Problem statement -
The lines below that include the word "computer" are to be reported.

☆ ☆ ☆ ☆ ☆ ☆ ☆

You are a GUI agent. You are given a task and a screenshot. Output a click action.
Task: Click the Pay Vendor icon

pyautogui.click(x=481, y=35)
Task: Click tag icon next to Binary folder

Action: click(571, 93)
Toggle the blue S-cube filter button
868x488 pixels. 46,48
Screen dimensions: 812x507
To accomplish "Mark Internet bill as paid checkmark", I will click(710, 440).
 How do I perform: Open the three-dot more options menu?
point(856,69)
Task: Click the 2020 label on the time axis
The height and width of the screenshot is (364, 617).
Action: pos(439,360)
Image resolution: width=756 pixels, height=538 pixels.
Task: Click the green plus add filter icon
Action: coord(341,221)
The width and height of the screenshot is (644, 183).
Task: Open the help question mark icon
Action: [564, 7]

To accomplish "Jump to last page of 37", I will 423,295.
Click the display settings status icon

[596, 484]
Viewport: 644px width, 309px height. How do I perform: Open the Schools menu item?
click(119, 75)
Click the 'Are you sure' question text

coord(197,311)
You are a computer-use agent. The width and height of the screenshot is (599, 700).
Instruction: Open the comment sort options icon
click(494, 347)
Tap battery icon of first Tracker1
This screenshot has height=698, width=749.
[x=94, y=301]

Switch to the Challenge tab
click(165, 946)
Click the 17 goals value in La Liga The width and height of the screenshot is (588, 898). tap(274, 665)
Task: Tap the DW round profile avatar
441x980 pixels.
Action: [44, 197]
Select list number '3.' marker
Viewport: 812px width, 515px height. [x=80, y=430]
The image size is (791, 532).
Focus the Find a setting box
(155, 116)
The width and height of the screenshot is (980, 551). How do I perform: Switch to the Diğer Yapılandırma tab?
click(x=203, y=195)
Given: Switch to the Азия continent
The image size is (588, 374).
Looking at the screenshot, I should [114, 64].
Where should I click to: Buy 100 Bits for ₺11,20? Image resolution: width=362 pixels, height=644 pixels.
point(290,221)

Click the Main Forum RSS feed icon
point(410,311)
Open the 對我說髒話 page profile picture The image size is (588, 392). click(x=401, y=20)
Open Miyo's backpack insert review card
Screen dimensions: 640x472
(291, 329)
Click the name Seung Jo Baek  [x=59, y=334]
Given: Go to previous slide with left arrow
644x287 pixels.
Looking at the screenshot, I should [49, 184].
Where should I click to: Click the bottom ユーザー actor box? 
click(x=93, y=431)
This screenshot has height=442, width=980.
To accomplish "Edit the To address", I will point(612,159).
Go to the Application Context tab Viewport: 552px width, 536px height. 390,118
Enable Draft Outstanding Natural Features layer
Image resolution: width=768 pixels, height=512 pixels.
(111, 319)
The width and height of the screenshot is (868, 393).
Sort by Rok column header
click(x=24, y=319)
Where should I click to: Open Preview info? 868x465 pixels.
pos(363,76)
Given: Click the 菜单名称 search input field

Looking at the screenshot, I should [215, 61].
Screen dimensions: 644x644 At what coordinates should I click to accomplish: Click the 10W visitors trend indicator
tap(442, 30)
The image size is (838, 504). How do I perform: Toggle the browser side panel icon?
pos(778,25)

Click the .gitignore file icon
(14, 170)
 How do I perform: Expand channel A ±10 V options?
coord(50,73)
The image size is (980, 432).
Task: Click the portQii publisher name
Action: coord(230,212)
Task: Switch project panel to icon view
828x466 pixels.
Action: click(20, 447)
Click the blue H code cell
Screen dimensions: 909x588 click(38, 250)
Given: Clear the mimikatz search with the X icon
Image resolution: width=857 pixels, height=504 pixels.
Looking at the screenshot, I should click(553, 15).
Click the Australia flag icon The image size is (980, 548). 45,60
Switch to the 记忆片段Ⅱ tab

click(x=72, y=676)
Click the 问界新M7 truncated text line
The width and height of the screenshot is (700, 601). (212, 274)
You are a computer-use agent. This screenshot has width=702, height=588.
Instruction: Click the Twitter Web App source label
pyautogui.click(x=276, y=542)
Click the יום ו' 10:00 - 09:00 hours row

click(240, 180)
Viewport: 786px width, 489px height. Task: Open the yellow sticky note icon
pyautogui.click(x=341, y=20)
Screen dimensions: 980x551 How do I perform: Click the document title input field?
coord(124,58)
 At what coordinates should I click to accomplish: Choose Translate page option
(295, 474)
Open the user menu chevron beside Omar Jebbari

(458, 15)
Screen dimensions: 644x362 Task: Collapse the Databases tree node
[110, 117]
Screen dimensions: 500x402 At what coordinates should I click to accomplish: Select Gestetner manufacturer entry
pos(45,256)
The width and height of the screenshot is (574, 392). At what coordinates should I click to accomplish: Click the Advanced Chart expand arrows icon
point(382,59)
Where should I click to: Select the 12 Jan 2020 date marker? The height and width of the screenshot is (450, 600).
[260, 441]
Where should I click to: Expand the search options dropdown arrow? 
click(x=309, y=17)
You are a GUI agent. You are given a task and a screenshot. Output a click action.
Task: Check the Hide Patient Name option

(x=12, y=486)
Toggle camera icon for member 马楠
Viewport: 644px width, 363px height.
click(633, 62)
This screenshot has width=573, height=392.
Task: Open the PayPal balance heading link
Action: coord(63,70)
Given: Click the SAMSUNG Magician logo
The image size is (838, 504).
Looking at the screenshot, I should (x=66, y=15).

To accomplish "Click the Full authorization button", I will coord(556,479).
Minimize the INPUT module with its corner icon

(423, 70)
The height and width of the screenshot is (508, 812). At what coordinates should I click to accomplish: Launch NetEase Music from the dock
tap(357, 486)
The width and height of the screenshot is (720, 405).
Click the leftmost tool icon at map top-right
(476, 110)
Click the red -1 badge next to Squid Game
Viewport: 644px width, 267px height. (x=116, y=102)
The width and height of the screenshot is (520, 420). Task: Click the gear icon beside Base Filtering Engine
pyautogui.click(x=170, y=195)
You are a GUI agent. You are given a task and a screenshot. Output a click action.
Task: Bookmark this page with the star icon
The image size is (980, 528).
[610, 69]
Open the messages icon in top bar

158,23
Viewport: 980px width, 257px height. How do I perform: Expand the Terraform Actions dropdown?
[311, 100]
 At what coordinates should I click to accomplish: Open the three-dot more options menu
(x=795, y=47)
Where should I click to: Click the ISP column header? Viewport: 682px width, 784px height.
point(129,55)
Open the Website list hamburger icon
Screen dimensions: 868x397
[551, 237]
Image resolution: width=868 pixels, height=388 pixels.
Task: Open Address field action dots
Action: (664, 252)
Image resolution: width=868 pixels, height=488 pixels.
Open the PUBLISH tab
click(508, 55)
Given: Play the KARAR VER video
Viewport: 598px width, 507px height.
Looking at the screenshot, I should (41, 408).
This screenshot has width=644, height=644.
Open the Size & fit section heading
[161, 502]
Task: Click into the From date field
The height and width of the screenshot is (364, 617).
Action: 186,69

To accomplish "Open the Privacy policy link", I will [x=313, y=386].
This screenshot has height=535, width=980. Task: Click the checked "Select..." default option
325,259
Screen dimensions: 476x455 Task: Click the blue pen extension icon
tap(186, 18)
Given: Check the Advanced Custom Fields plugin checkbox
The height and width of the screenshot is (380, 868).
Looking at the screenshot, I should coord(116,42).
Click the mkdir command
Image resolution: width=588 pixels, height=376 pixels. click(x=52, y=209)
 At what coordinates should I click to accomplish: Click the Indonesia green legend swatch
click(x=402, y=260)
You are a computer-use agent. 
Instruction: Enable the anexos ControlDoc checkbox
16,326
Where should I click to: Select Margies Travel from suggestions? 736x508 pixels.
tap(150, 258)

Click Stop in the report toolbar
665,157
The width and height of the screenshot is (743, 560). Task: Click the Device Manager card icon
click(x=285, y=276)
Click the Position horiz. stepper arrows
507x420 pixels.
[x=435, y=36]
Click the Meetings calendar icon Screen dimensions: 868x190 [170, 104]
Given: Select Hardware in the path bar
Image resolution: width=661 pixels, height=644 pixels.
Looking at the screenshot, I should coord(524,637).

☆ ☆ ☆ ☆ ☆ ☆ ☆

Exercise result -
You are a computer-use agent. The width and height of the screenshot is (599, 700).
You are a computer-use agent. This screenshot has width=702, height=588.
You are a computer-use agent. 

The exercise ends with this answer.